つまりオーベルは、同じクラスのマロンさんに好意的な感情を抱いていて、日頃からマロンさんと仲良くしている私が気に食わないと。
そういえばオーベルはよく、教室内にいる時にマロンさんのことをうっとりとした目で追っていたような……
「ジーヌ家の私が話しかけることも躊躇われるような存在に、平民ごときが慣れ慣れしくしないでください。低俗な者が接しているだけで、彼女の品位を貶めていると自覚したらどうでしょうか」
「……っ! ……っ!」
その発言に同意するように、アスペルジュがこくこくと激しく頷く。
両者から激しい拒絶心を感じた私は、内心で深々としたため息を漏らした。
ものすごい敵意だ。
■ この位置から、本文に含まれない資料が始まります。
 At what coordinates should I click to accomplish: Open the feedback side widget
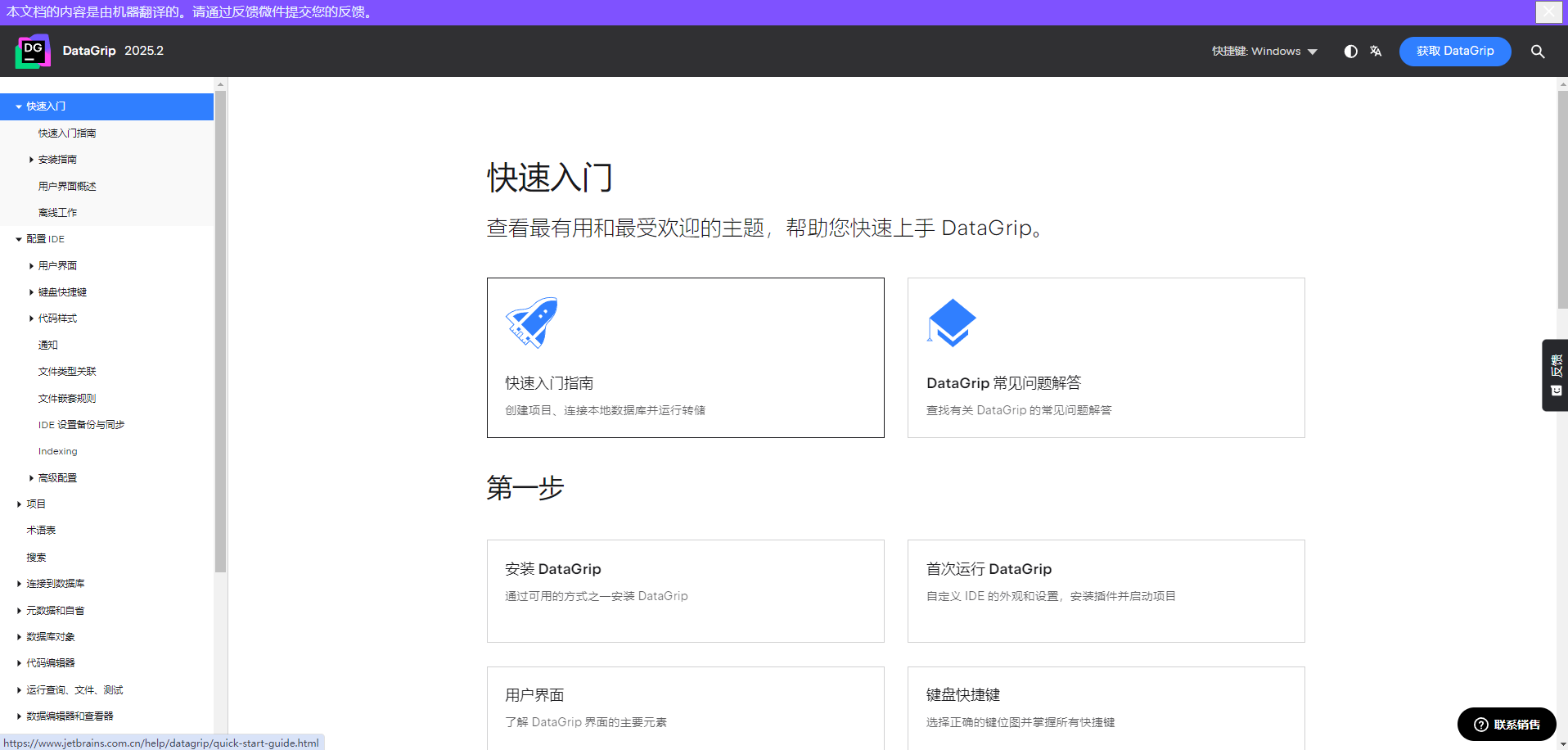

マロンさんと仲良くしていただけでこうも睨まれることになるなんて。
ここで無理に対抗心を燃やして反発すれば、競技にも支障を出しかねない。
しばらくは見守る他なさそうである。
『それではただいまより、訓練場にて精霊捕獲を始めさせていただきます!』
その号令を受けて、参加者たちはそれぞれの開始地点についた。
精霊捕獲は全二十一クラス、一斉参加の競技となっている。
それぞれのクラスから三人の参加者が出て来て、合計六十三名の競技者が場内で競い合うことになる。
大熱戦になること間違いなかったのだが、私はチームメイトから釘を刺されているためやや後ろの方に控えていた。
『位置について、よーい……スタート!』
直後、場内の至る所に蛍のような光の浮遊物が出現する。
ぽわぽわと漂っているそれらは、精霊捕獲の標的である光霊たちだ。
参加者は意気揚々と駆け出して、その光霊たちを捕まえに向かった。
『総勢六十三名の魔術師の卵たちが、未来の光を掴もうとするように光霊たちに手を伸ばしていきます! しかし光霊も特殊能力を用いて生徒たちから逃れていきます!』
赤色の光霊は高速移動の能力。
青色の光霊は偽物を作る能力。
緑色の光霊は瞬間移動の能力。
などなど、色ごとによって様々な能力を使いこなして、私たちを嘲笑うように場内を飛び回っていた。
皆が必死になって追いかける中、私もとりあえず身体強化魔法と防護魔法を使って光霊を追いかけ始める。
大人しく見ていろ、と言われたけれど、さすがにそういうわけにもいかないからね。
私もできる限りのことをやって得点を稼ごうとした。
「ほいっ! それっ!」
触れたそばから光霊が消えて、またどこかに出現する。
オーベルとアスペルジュも、口だけではなかったようで、私に劣らずの勢いで光霊を捕獲していた。
これなら確かに、私の手は必要なさそうだ。
ていうかこのまま順調に行けば、成績トップも狙えるんじゃ……
『場内に“黒色の光霊”が出現しました! 皆様大チャンスです!』
「――っ!」
黒色の光霊。
他の光霊より捕獲した際の点数が規格外に高い個体。
しかしその分、“透明になる能力”という、全光霊の中で最も厄介な力を有しているので、捕らえるのは容易なことではない。
そのため皆は血眼になって、黒色の光を探し始めた。
すると訓練場の中央に、目的の光を見つける。
皆は我先にと飛び出して行き、オーベルとアスペルジュも出遅れることなく走り出した。
だが……
「「「【成功者の躓き】!」」」
その隙を、冷静に構えていた三年生たちに、上手く突かれてしまった。